[Stored records]

__________________________________________________

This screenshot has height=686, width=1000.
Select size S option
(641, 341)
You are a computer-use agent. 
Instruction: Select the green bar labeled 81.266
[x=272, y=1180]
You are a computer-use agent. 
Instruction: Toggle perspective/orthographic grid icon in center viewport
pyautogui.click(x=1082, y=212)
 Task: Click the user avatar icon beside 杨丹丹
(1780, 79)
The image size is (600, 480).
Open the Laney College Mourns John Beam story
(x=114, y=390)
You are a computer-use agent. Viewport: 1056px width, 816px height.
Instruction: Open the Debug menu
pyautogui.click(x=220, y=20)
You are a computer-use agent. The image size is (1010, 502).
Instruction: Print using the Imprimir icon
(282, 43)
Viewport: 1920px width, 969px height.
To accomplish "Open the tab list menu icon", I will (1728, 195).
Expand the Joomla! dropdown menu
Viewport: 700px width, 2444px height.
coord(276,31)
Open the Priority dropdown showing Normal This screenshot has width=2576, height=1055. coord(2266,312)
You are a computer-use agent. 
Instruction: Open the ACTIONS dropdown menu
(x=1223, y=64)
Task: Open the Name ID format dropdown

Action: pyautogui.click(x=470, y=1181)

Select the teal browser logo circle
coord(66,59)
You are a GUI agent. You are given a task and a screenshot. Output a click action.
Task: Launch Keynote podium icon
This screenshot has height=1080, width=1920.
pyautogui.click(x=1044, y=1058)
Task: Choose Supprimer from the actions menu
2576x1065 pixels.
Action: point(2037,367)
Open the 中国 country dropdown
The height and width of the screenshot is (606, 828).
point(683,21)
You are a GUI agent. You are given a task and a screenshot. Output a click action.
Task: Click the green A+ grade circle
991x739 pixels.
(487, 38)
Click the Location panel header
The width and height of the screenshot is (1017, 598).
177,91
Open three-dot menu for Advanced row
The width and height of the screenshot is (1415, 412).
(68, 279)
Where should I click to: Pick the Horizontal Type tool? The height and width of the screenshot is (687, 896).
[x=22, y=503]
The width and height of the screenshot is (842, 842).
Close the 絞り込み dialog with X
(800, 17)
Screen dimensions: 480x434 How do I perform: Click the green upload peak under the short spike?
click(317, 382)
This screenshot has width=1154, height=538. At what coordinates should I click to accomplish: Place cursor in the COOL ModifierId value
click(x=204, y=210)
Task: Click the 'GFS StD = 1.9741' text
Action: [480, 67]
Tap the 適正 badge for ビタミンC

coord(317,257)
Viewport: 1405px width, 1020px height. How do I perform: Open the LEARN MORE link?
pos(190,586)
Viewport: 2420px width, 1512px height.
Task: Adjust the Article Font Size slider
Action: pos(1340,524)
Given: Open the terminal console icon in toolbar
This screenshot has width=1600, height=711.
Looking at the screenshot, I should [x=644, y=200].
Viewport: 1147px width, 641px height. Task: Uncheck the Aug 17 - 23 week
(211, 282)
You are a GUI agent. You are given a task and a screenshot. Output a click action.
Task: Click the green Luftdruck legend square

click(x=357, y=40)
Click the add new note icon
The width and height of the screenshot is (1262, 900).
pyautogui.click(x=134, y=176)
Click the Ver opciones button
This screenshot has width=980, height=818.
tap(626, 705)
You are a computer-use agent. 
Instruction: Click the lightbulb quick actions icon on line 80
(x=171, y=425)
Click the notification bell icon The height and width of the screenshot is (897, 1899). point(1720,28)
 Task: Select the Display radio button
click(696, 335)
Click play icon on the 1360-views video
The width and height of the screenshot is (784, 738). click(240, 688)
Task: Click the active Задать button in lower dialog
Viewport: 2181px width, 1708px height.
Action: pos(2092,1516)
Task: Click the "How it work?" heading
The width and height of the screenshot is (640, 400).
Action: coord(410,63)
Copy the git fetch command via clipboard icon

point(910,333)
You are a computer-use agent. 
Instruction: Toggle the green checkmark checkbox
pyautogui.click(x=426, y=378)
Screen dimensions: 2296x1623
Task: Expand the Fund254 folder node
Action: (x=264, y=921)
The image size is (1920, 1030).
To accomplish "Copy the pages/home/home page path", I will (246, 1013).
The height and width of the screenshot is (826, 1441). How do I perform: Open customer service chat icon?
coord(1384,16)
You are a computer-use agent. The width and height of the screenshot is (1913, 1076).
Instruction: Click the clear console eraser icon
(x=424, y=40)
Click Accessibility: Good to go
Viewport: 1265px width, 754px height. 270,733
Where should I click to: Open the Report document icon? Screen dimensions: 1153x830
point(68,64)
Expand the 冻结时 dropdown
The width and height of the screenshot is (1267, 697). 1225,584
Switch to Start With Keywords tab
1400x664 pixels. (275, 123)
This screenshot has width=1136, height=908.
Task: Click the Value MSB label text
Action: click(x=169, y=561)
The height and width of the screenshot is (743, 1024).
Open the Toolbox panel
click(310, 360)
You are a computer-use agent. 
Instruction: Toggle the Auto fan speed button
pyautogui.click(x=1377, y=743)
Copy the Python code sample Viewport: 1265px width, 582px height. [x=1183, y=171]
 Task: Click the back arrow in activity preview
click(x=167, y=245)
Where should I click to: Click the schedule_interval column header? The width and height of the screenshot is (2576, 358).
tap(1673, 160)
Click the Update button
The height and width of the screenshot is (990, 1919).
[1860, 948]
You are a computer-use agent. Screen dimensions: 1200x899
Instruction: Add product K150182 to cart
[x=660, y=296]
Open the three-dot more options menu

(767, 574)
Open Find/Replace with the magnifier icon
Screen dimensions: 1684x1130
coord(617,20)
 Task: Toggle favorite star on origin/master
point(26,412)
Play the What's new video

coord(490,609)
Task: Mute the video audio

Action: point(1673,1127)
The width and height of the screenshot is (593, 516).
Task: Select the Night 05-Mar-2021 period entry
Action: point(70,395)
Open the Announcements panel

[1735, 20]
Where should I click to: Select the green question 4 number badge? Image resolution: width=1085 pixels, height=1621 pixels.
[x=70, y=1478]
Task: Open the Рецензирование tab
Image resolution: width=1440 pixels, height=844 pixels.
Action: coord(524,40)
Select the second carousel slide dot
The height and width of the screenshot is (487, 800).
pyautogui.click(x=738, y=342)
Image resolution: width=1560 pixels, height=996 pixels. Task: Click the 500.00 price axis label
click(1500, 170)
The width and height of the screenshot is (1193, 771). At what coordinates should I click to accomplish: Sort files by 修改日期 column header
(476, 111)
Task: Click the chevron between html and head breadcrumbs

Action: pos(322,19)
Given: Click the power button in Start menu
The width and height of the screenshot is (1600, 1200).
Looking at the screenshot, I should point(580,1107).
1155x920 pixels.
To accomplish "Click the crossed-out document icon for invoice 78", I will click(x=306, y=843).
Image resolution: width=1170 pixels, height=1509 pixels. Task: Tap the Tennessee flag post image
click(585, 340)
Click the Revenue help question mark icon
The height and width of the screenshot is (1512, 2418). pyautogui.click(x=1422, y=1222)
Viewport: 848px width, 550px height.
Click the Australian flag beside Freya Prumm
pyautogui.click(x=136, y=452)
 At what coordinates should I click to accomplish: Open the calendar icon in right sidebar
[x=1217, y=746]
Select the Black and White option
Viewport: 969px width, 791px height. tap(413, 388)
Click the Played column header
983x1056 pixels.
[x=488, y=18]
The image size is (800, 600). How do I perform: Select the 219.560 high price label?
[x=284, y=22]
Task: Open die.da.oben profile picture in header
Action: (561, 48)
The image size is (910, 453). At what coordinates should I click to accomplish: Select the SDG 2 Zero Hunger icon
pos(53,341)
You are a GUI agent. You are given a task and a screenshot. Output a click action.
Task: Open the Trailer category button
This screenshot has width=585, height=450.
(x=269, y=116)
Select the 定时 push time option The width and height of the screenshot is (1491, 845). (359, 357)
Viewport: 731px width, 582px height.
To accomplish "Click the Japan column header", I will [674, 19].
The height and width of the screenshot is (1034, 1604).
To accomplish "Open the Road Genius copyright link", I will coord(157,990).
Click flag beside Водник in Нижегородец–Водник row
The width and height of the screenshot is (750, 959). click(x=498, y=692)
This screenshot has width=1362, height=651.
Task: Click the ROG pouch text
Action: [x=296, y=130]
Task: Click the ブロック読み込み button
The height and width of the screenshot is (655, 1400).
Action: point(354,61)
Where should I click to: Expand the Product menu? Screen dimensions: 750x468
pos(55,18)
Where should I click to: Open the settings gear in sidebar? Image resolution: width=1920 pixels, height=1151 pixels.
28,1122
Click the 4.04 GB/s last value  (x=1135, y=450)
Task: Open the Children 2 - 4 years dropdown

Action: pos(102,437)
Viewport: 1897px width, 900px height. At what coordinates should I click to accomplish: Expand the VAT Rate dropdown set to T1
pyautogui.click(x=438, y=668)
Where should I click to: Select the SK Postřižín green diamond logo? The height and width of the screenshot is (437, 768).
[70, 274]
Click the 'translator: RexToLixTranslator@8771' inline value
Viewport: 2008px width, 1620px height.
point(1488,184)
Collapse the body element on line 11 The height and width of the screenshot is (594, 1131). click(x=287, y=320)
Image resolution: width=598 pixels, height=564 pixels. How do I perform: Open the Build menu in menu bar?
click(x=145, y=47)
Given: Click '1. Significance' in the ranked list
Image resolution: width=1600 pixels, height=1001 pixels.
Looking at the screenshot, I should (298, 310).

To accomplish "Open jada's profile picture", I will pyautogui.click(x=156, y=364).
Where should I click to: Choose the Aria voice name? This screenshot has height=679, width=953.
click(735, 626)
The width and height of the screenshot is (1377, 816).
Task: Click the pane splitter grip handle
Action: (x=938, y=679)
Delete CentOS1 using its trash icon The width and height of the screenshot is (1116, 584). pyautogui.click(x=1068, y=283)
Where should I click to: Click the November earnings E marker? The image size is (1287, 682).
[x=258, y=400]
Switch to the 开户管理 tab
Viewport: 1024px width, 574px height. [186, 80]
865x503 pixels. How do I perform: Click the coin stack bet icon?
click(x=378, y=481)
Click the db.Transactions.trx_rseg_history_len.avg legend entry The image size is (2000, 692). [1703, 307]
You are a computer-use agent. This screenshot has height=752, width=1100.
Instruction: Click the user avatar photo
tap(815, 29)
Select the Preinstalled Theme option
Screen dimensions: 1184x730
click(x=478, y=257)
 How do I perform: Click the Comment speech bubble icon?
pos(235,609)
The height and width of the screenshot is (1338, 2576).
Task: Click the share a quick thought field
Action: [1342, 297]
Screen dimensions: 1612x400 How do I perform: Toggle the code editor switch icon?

__________________________________________________

Please convert the lines above, starting at the line that contains "This screenshot has width=1154, height=538." and ending at the line that contains "Looking at the screenshot, I should [x=644, y=200].", into a JSON list of strings with one string per line. Leave out blank lines.

**Written answer**:
[
  "This screenshot has width=1154, height=538. At what coordinates should I click to accomplish: Place cursor in the COOL ModifierId value",
  "click(x=204, y=210)",
  "Task: Click the 'GFS StD = 1.9741' text",
  "Action: [480, 67]",
  "Tap the 適正 badge for ビタミンC",
  "coord(317,257)",
  "Viewport: 1405px width, 1020px height. How do I perform: Open the LEARN MORE link?",
  "pos(190,586)",
  "Viewport: 2420px width, 1512px height.",
  "Task: Adjust the Article Font Size slider",
  "Action: pos(1340,524)",
  "Given: Open the terminal console icon in toolbar",
  "This screenshot has width=1600, height=711.",
  "Looking at the screenshot, I should [x=644, y=200]."
]